Слово звучит увереннее, тверже, повествовательная ткань сделалась добротнее, плотнее; замысел находит более полное, совершенное и свободное воплощение. Творческий рост Гоголя необычаен: за четыре — пять лет он развернулся в художника гигантской силы и, когда читаешь страницы «Миргорода», поразительные по своей живописи, по творческой выдумке, по богатству оборотов, характеристик, и сравниваешь с ними неуклюжие и натянутые вирши «Ганца», невольно удивляешься; неужели «идиллия» и миргородские повести принадлежат одному и тому же автору и отделяются друг от друга всего лишь немногими годами? Рост поразительный и по этому росту можно представить, какую неимоверную работу проделал над собою художник.

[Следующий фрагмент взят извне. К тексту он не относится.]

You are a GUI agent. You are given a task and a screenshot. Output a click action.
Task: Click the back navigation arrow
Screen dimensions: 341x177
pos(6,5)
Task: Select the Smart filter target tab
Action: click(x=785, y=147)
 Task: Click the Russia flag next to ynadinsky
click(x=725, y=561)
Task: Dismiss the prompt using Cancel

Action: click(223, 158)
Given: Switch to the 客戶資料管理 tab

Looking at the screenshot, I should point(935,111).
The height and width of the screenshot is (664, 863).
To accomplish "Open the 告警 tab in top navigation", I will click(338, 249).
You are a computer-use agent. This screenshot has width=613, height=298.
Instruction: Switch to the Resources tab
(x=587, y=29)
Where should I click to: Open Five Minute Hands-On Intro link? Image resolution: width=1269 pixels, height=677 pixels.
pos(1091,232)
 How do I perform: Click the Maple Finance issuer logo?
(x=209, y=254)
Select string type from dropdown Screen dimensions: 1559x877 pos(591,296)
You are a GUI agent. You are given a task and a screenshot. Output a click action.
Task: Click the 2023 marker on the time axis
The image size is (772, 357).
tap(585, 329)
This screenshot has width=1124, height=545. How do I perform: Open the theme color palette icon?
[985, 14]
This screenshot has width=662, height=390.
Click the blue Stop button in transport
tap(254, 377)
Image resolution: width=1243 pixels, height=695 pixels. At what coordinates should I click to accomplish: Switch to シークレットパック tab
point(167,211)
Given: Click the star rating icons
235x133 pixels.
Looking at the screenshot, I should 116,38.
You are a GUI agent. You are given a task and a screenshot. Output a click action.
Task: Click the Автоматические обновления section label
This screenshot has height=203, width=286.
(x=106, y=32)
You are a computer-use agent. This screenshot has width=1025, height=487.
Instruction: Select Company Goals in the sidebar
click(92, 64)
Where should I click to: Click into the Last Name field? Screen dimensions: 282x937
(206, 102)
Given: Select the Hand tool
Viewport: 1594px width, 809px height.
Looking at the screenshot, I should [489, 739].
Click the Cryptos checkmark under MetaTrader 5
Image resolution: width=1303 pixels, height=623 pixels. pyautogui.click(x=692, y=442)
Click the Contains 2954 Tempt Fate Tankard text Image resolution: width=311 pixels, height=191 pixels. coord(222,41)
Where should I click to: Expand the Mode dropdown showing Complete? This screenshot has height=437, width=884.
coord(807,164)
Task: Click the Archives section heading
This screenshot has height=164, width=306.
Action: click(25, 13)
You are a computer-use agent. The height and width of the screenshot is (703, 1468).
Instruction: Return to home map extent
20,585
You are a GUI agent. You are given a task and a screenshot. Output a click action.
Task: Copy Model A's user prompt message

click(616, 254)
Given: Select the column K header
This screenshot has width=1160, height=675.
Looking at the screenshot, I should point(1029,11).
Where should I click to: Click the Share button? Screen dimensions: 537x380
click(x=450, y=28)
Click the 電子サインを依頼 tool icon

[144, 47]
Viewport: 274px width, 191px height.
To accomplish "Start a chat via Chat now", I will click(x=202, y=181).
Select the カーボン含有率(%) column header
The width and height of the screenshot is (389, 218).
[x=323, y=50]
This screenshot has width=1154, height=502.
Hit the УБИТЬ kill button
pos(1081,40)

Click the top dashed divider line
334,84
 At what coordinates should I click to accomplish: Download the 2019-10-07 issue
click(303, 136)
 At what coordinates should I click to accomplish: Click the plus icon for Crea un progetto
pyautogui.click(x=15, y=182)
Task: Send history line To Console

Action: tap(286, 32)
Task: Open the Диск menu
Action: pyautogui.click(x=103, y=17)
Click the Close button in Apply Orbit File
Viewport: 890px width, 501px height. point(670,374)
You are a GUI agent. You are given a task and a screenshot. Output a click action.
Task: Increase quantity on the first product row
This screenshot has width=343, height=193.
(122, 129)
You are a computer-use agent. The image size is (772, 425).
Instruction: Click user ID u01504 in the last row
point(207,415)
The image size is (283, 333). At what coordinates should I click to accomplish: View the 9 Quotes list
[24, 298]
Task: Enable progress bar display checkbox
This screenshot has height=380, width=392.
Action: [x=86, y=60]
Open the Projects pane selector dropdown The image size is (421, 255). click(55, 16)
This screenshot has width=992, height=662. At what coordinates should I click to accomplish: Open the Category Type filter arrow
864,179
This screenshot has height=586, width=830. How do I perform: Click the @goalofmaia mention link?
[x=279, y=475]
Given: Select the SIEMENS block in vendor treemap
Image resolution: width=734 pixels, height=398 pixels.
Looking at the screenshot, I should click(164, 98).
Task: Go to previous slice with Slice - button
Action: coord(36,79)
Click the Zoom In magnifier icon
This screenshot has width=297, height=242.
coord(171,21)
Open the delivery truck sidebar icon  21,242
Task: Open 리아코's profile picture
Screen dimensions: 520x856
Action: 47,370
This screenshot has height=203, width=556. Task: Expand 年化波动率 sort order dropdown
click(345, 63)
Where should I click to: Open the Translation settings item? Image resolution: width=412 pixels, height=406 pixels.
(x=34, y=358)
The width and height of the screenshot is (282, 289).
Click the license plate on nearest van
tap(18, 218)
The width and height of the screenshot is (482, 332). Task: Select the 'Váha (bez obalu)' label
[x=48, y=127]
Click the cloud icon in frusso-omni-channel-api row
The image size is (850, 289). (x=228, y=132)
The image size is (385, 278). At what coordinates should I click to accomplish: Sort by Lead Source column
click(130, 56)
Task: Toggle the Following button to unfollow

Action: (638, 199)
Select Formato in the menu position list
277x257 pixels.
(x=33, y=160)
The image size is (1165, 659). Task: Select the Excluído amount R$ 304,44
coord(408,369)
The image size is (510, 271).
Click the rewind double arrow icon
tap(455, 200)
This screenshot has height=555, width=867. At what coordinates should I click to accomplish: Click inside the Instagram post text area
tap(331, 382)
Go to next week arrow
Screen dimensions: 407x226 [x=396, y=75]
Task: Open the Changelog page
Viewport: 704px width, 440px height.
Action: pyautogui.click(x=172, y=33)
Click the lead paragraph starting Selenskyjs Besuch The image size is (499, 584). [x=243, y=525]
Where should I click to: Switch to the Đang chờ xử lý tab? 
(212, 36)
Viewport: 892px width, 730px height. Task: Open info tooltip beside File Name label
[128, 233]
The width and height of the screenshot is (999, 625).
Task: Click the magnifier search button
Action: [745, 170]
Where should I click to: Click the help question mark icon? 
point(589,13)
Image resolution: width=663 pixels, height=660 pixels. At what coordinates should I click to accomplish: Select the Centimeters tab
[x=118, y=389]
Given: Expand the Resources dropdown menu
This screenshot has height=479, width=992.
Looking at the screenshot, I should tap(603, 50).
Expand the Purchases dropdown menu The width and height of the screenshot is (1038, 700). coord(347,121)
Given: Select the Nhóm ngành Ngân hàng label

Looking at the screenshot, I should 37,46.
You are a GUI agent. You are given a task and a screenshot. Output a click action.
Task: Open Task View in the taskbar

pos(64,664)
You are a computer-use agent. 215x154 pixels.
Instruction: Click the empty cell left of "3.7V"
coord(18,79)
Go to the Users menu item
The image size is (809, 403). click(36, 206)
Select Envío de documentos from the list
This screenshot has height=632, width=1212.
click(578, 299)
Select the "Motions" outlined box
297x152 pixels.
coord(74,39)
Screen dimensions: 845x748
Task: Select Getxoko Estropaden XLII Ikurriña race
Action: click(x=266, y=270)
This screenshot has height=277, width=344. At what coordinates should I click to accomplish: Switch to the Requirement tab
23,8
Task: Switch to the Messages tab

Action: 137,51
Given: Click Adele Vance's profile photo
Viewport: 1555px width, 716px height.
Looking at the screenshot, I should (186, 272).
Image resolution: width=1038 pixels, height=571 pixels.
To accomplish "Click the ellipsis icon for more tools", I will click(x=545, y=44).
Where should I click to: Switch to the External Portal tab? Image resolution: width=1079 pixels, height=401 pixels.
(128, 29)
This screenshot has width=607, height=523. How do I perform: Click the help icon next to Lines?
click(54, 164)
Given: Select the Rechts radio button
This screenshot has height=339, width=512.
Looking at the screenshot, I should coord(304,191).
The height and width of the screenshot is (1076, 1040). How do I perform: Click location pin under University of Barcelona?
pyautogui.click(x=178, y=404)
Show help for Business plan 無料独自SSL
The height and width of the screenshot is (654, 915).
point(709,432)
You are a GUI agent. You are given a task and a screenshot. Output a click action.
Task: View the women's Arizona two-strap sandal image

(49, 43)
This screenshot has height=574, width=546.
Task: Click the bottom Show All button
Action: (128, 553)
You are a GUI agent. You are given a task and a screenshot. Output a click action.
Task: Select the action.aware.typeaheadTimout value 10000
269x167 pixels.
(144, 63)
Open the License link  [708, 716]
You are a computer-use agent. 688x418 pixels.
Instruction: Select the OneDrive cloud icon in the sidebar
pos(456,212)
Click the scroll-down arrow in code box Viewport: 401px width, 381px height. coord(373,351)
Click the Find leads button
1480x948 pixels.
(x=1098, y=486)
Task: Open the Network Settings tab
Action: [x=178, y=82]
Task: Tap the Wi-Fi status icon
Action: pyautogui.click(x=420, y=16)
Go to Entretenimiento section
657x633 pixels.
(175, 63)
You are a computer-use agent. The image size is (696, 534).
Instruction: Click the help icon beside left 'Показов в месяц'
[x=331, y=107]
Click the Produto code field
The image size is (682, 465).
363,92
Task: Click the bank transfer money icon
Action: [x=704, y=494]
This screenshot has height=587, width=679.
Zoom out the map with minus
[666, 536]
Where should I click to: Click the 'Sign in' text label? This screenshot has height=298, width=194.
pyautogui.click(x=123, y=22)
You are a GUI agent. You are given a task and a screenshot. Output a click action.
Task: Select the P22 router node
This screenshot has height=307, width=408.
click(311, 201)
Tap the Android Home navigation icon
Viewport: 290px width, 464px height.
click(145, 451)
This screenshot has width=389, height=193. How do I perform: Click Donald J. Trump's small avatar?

Меньше, однако, стало непосредственности и непринужденной веселости. Видно, серое петербургское небо, холода, туманы, департаменты, чиновники, пришибленный мелкий люд, чванливые сановники поубавили юношеской самонадеянности, надежд, радости и житейская проза заставила трезвее взглянуть на себя. Меньше танцуют гопаков и казачков; прекрасны описания украинских степей, но упоение природой потеряло свою свежесть; веселые парубки и обольстительные девчата уступили место другим персонажам, Иван Ивановичам и Иван Никифоровичам, старосветским помещикам; глубже сделался подход к изображаемым людям, больше размышлений о них, об их жизни; и смех уже стал терпким как полынь и стали чаще вырываться тоскливые признания. Поубавилась и фантастика. Она сохранилась только в повести «Вий» и сделалась более мрачной.
Из миргородских повестей «Вий» теснее всего примыкает к «Вечерам» и в частности к «Страшной мести». В «Вии» тоже два мира: мир обычной действительности и мир нежити, мертвецов, страшилищ. Еще более, чем в «Вечерах» оба эти мира сделались осязательными и сблизились. Характеры бурсаков, сотника, его слуг очень жизненны, но нисколько не менее жизненны и панночка-ведьма, и Вий, и нечистая сила. Недаром Шевырев упрекал Гоголя, что ужасное у него слишком подробно описано: призрак, — утверждал он, — только тогда страшен, когда в нем есть нечто неопределенное, незаконченное. Шевырев не обратил внимания на то, что при всех своих подробностях ужасное у Гоголя таит в себе много недосказанного и странного.
«Вий» вообще очень странная повесть, может быть, самая странная из всего написанного Гоголем. В пояснение повести автор почел необходимым отметить, что «Вий» есть народное предание и что он не хотел «ни в чем изменить его»: «рассказываю почти в такой же простоте, как слышал». Исследователи показали, что Гоголь соединил в повести не одно, а целых три предания, изменив их почти до неузнаваемости; достаточно сказать, что все три сказки оканчиваются благополучно, а в одной из них ведьма даже принимает крещение. О Вии в сказках не упоминается. Очевидно, своим примечанием Гоголь хотел лишь тщательнее зашифровать и без того таинственный смысл повести. «Просто», как мы уже видели в «Вечерах», Гоголь преданий не передавал, а всегда влагал в них свой смысл, свое мироощущение и миропонимание; он по преимуществу был писатель-творец, а не бытописатель, не собиратель преданий и сказок и в «Вии» надо искать не предание, а прежде всего творческое художественное произведение. В критической литературе «Вию» не повезло: повесть обычно только «отмечают»: в основу положено старинное сказание; повесть де фантастическая, но не лишена и черт современной Гоголю действительности, этим больше и достойна внимания, причем, изображая быт бурсаков, Гоголь удачно воспользовался романом Нарежного «Бурсак».
Оставим все это в стороне и присмотримся в первую очередь к Хоме Бруту.
Хома Брут — бурсак-философ. Этот «философ» ничем не выделяется из среды своих школьных товарищей, ни из среды киевских и окрестных обитателей. О нем известно: нрава он веселого, любит лежать, курить трубку; размышлением и умствованием голову обременять не склонен, очевидно, полагая, что во многой мудрости много печали; скорее всего, он ничего не полагает, а просто существует. Лихо пьет горилку; когда напивается, нанимает музыкантов, отплясывает трепака. В положенные сроки с философским равнодушием отведывает «крупного гороха», то-есть семинарского сечения. Прожорлив; от прожорливости даже не чист на руку; благодушен, здоров, крепковыен, незадачлив.